Kubernetes kept restarting it, but after a while, the crash happened again.

At first, it looked like a classic memory leak, but the heap was clean. The real problem hid deeper — in native memory and threads.

Contents


Test Context

ParameterValue
Platform:Kubernetes
Language:Java 17
Service:pricing component (🔒 name hidden)
Test type:Capacity
Goal:gradually increase the load to find the capacity point — the moment when the system reaches its performance peak before degrading

First Analysis and Hypotheses

CPU usage grew slowly and linearly, but memory kept growing until it hit the limit every time.

Dynatrace

To rule out external factors, I ran the same service locally in Docker Desktop and launched the same test again.

The result was identical: memory grew steadily, CPU remained stable. So the service wasn’t overloaded with computations — memory was leaking.

Docker

Alright, so it wasn’t the infrastructure — it was native memory. And the JVM logs confirmed that:

A fatal error has been detected by the Java Runtime Environment:
Native memory allocation (mprotect) failed to map memory for guard stack pages
Attempt to protect stack guard pages failed
os::commit_memory(...): error='Not enough space' (errno=12)

In plain English:

There were too many threads, and the OS simply ran out of space to allocate stack memory for new ones.


Finding the Cause

Looking through the code quickly led to a suspicious part: inside the enrich() method, a new ExecutorService was created on every call.

It looked neat — CompletableFuture, async calls, familiar pattern. But the thread pool was never closed.

❌ Before Fix

ExecutorService executor = Executors.newFixedThreadPool(WORKERS);
CompletableFuture<Void> prices = CompletableFuture.runAsync(
    () -> enrichPrices(context, productIds), executor);
CompletableFuture<Void> products = CompletableFuture.runAsync(
    () -> enrichProducts(context, productIds), executor);
joinAndRethrow(prices, products);

Each request created a new thread pool. The threads stayed alive and gradually filled up the memory until the JVM hit its limit.


The Fix

The fix was simple — add a try/finally block and close the pool after work was done.

Why shutdown() and not shutdownNow()? Because shutdown() lets ongoing tasks finish gracefully. shutdownNow() kills them instantly, which might lead to data loss.
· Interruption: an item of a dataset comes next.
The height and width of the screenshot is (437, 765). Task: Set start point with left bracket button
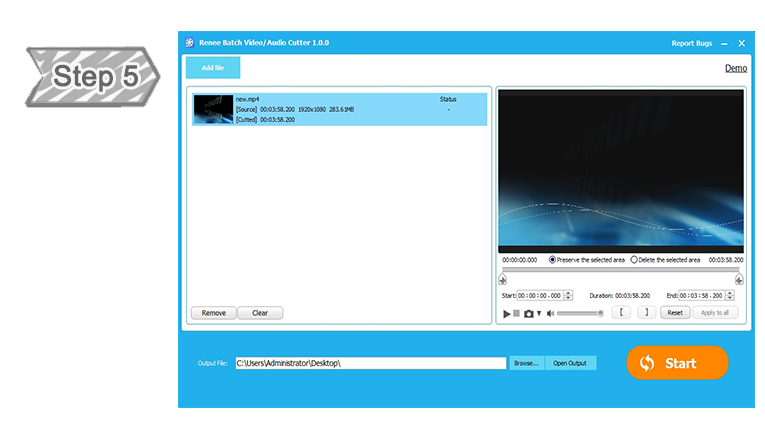click(621, 313)

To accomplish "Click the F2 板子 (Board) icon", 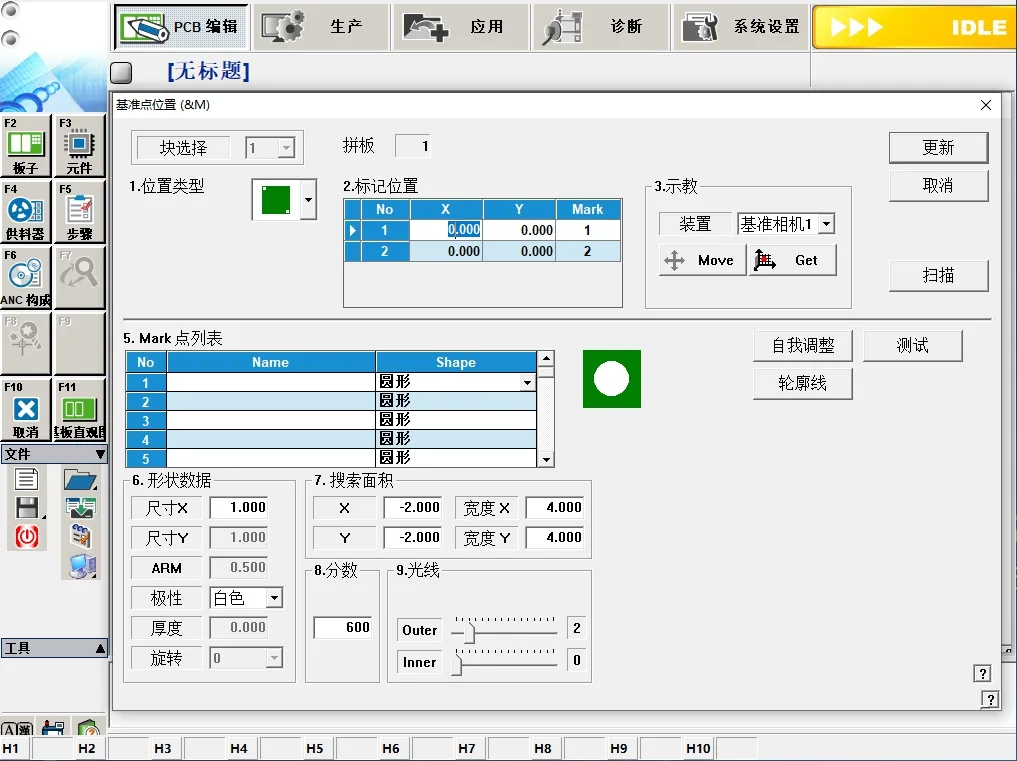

Reusing the pool wasn’t necessary here — the tasks were short and independent.

✅ After Fix

ExecutorService executor = Executors.newFixedThreadPool(WORKERS);
try {
    CompletableFuture<Void> prices = CompletableFuture.runAsync(
        () -> enrichPrices(context, productIds), executor);
    CompletableFuture<Void> products = CompletableFuture.runAsync(
        () -> enrichProducts(context, productIds), executor);
    joinAndRethrow(prices, products);
} finally {
    executor.shutdown();
}

git

After the fix, the number of threads stabilized, memory stopped growing, and the JVM finally calmed down.


Verification

A rerun confirmed the result:

✅ memory leveled off;
✅ thread count stopped increasing;
✅ no more JVM errors.

The service became predictable and stable, even under long load.


Takeaways

This story is a reminder that sometimes the issue hides in the most obvious place. One unclosed ExecutorService and your system quietly leaks memory until it falls over.

💡 What to remember:

  • JVM errors related to native memory often point to thread leaks, not the heap.
  • Every ExecutorService should have a clear lifecycle: create → use → close.
  • Capacity and long-run tests help catch these issues long before production.